══ Provided data
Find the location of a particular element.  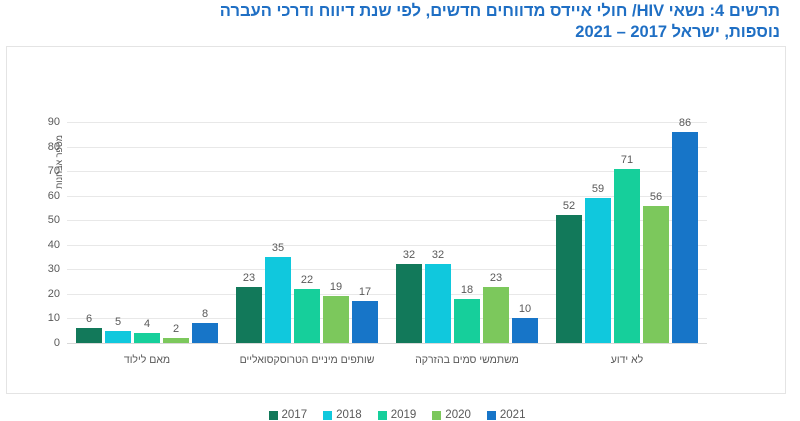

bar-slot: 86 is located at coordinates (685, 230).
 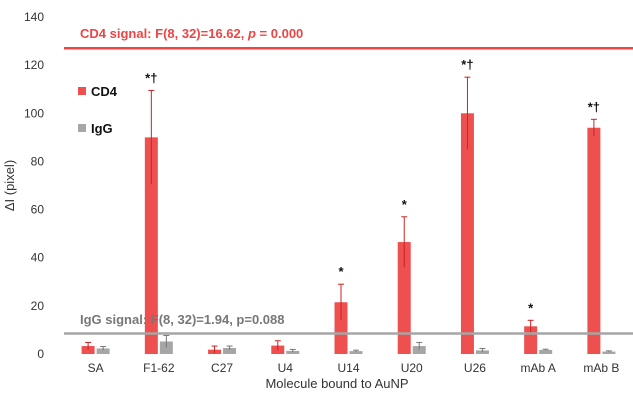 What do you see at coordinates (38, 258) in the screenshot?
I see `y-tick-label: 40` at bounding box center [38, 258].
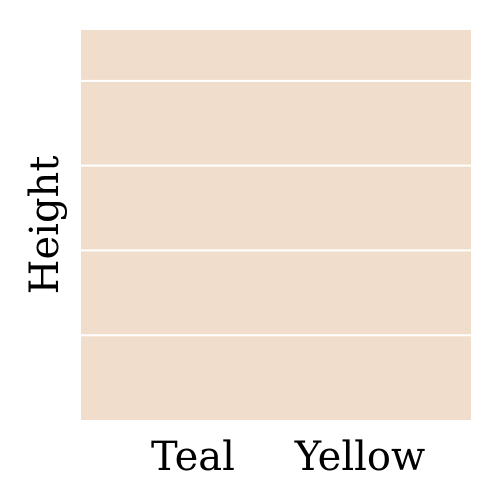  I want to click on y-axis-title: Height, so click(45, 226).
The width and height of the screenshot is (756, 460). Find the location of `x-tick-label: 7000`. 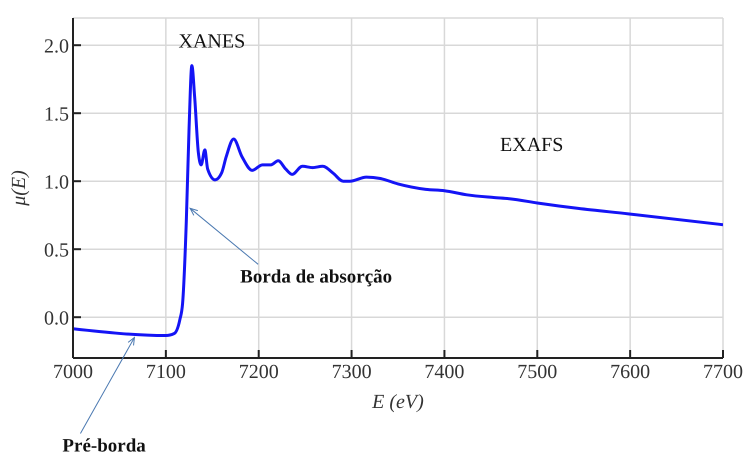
════
**Action item:** Write out all of the material above word for word, omitting the pictures.

**Solution to the exercise:**
Find the location of a particular element.  

bar-slot: 86 is located at coordinates (685, 230).
  What do you see at coordinates (38, 258) in the screenshot?
I see `y-tick-label: 40` at bounding box center [38, 258].
  I want to click on y-axis-title: Height, so click(45, 226).
The width and height of the screenshot is (756, 460). Find the location of `x-tick-label: 7000`. 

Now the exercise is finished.